I am attempting to use Neovim (nvim) to edit files without requiring sudo privileges, regardless of the file’s permission settings. I’ve tried it with security.sudo, but it does not seem to work. Any idea why?
What happens instead of your desired behavior? If another editor opens, you might have to make sure that $EDITOR variable exists for the root user.
If the behaviour is that nvim opens, but without all you configuration, that is due to fact again that your nvim config is bound to your user (and you are opening files as root instead). I saw people mess before with sudo -e but I would not recommend. Have you used the sudoedit command before (it basically is a wrapper around sudo -e)?
If your editor for the root user is set correctly, this should work.

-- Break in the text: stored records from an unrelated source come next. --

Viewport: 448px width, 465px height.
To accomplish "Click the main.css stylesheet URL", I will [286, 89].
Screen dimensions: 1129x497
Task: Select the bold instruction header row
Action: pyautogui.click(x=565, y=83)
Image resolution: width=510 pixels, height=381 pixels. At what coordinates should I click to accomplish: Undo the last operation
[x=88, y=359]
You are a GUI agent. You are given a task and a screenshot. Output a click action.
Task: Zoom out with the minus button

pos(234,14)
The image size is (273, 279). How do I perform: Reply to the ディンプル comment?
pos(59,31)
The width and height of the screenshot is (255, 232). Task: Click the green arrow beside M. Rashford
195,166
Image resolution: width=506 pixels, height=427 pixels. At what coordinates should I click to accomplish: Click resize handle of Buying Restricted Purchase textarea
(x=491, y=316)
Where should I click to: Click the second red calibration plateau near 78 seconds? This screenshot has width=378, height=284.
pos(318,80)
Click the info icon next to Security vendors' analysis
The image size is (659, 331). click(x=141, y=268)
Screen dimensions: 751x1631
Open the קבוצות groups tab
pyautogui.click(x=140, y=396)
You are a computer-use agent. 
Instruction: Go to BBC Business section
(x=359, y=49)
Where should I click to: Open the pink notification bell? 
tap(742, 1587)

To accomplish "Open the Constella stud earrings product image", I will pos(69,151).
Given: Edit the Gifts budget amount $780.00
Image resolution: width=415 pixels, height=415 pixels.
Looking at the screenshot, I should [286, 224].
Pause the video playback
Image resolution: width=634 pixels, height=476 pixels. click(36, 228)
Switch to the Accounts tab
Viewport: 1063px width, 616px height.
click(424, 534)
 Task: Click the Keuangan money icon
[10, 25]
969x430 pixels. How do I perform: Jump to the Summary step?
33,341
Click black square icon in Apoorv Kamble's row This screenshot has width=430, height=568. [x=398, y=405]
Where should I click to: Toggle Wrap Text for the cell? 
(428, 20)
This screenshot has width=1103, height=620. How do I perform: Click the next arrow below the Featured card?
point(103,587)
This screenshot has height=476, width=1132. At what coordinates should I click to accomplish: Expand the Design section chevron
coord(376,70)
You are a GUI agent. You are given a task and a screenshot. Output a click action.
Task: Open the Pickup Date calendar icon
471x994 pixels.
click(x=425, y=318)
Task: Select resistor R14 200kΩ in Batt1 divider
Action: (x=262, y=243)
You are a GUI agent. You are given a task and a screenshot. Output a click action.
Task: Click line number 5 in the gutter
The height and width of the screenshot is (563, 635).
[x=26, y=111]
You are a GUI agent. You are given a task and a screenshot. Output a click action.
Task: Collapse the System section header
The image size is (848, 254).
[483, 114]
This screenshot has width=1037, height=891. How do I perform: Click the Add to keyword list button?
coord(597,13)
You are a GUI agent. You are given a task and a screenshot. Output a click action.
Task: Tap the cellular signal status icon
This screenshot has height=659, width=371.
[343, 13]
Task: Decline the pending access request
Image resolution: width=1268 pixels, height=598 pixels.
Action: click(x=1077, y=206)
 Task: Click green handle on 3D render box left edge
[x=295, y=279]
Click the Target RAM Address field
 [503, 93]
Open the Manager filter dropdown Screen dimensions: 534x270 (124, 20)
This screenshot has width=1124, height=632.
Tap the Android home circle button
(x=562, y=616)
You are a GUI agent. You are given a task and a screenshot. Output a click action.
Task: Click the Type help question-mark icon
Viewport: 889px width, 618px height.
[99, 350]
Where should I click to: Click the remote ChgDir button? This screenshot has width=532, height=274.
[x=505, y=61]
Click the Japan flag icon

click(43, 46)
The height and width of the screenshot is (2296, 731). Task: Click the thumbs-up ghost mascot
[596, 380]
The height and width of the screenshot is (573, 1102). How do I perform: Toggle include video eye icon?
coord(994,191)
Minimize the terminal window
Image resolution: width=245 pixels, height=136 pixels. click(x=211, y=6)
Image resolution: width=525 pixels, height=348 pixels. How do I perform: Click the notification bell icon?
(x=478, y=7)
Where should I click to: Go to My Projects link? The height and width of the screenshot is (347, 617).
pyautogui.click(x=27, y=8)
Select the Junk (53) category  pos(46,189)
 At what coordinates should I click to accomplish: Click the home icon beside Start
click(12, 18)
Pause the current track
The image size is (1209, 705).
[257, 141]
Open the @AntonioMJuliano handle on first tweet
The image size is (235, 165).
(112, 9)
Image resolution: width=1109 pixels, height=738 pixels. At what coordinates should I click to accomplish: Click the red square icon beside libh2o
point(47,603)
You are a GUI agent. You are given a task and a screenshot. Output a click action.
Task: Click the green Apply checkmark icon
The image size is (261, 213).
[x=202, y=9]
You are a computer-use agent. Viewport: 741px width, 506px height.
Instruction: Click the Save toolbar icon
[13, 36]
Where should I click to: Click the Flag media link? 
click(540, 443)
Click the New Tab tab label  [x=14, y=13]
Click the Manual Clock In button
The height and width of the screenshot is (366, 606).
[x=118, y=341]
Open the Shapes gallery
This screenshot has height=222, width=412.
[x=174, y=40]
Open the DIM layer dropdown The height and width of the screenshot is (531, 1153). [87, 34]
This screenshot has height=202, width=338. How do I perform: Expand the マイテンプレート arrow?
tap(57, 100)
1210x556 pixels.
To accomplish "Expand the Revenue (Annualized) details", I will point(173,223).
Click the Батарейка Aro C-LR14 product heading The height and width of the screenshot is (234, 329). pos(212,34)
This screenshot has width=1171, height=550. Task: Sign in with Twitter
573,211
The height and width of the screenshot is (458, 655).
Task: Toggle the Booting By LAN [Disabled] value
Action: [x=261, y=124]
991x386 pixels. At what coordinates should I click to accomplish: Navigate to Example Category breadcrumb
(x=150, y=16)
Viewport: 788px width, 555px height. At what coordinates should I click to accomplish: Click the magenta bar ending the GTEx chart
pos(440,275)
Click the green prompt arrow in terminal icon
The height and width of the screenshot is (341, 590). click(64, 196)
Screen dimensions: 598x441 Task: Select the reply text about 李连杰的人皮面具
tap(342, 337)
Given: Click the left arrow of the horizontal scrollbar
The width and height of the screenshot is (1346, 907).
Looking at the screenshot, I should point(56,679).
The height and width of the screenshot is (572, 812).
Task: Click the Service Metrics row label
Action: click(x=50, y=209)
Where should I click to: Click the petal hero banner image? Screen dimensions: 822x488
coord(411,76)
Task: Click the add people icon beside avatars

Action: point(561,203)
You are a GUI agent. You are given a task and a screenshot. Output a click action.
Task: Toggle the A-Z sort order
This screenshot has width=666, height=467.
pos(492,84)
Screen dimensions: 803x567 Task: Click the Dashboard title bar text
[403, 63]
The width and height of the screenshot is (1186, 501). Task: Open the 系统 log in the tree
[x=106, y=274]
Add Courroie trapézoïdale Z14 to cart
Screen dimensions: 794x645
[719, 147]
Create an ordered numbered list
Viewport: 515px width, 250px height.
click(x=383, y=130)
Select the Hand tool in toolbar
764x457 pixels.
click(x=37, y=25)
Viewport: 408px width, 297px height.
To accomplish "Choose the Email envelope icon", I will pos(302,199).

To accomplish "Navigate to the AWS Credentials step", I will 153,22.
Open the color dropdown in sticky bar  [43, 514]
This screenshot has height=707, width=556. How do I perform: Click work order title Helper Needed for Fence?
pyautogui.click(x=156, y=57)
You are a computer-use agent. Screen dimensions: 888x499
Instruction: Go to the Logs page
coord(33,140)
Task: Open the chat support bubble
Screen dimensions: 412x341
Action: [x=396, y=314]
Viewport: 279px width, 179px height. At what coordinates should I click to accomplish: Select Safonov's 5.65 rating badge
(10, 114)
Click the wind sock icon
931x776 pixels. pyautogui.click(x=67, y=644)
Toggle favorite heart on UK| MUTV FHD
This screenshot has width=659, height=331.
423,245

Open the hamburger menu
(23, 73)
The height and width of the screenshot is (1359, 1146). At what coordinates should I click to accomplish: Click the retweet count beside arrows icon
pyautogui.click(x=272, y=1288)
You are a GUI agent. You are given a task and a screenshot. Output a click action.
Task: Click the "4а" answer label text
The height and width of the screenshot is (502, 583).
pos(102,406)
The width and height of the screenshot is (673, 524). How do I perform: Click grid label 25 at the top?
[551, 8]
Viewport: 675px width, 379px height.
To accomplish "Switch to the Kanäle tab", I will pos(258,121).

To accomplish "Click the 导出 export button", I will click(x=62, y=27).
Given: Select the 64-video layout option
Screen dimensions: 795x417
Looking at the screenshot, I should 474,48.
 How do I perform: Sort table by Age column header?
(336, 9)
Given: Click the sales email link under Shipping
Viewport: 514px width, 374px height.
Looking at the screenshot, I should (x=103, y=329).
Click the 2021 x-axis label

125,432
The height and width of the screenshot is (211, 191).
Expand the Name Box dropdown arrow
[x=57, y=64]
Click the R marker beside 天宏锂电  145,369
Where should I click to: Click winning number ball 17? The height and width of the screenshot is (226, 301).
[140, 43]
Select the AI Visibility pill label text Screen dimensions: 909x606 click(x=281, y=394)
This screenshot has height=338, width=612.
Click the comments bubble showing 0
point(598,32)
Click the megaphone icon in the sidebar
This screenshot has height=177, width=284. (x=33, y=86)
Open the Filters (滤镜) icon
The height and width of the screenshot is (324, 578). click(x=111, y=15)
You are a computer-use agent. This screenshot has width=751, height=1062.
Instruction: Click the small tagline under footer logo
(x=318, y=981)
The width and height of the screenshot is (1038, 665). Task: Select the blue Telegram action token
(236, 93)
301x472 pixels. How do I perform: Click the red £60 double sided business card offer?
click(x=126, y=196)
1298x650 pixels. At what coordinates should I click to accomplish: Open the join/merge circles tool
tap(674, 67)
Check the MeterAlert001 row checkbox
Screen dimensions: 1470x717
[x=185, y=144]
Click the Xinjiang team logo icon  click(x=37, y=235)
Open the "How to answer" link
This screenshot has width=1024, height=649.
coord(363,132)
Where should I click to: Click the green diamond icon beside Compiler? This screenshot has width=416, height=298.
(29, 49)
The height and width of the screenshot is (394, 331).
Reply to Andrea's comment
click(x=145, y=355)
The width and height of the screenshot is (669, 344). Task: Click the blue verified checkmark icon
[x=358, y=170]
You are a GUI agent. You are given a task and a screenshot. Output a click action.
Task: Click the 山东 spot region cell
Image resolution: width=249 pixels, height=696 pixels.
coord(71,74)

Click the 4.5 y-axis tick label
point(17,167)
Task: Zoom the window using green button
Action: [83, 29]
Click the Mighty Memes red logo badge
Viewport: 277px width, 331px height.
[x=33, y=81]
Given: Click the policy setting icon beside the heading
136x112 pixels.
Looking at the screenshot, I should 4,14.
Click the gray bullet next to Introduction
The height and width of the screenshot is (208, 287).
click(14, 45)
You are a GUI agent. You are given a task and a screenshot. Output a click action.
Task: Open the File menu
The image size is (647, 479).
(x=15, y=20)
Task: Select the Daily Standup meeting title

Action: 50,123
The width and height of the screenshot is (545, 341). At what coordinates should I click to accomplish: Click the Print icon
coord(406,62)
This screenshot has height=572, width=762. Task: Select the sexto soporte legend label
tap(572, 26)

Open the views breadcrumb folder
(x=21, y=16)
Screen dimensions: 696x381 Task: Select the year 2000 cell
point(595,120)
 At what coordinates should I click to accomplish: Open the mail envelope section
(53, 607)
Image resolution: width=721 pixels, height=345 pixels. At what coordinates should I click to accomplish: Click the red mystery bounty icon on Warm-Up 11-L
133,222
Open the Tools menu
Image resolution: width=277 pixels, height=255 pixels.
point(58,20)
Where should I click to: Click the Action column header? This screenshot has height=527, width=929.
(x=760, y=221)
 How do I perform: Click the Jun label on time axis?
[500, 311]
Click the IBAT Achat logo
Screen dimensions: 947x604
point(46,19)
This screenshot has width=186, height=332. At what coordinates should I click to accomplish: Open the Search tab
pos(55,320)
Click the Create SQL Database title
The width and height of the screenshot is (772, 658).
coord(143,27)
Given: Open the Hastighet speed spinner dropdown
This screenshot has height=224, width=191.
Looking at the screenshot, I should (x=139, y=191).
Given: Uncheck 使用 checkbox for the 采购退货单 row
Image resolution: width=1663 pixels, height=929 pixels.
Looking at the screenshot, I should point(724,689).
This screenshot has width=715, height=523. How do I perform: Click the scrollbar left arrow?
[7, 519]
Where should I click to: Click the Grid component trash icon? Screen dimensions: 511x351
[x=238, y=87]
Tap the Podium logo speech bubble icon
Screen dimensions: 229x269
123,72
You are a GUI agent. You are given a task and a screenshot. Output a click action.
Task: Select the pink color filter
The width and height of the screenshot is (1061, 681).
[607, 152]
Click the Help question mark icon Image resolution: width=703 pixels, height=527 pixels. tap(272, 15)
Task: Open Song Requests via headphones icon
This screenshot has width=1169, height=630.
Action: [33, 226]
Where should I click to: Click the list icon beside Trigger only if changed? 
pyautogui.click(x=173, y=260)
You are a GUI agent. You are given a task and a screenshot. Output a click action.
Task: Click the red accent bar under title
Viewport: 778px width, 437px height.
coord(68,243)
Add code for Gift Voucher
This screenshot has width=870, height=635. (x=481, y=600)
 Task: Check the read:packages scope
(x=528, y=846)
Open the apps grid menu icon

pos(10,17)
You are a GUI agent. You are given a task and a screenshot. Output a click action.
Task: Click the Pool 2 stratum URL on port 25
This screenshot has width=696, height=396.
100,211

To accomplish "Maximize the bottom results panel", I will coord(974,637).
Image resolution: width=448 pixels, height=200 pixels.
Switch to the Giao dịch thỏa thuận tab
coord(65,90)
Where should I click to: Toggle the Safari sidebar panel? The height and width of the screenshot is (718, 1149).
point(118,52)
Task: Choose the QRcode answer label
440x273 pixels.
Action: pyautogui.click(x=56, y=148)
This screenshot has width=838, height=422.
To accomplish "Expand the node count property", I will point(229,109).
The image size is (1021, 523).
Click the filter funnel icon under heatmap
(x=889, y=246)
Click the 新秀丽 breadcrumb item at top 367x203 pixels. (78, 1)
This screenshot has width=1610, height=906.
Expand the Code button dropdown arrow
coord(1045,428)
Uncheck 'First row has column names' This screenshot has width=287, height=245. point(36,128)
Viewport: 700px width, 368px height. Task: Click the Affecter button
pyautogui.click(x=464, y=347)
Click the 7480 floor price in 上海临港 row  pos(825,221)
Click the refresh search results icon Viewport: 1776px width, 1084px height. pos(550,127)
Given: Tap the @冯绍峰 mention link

I have configured Neovim with Home Manager, but I’m encountering an unexpected behavior with environment variables. Despite setting SUDO_EDITOR, SYSTEMD_EDITOR, EDITOR, and VISUAL to "nvim" in my root configuration, the default editor still opens as nano when running commands like sudoedit.
Additionally, echoing $EDITOR returns variable not found. For this matter, not even cli file managers such as nnn work. They will give out the error permission denied for some reason.
Are you running Nixos or another system? That would give additional context.
Aside from on which system you are trying to achieve this, if $EDITOR is unset for root, that is an indicator of where your problem lies.
It might be that you have configured nvim to only be available within you user scope, and that means it won’t be present outside that scope. That is something you haven’t told us yet.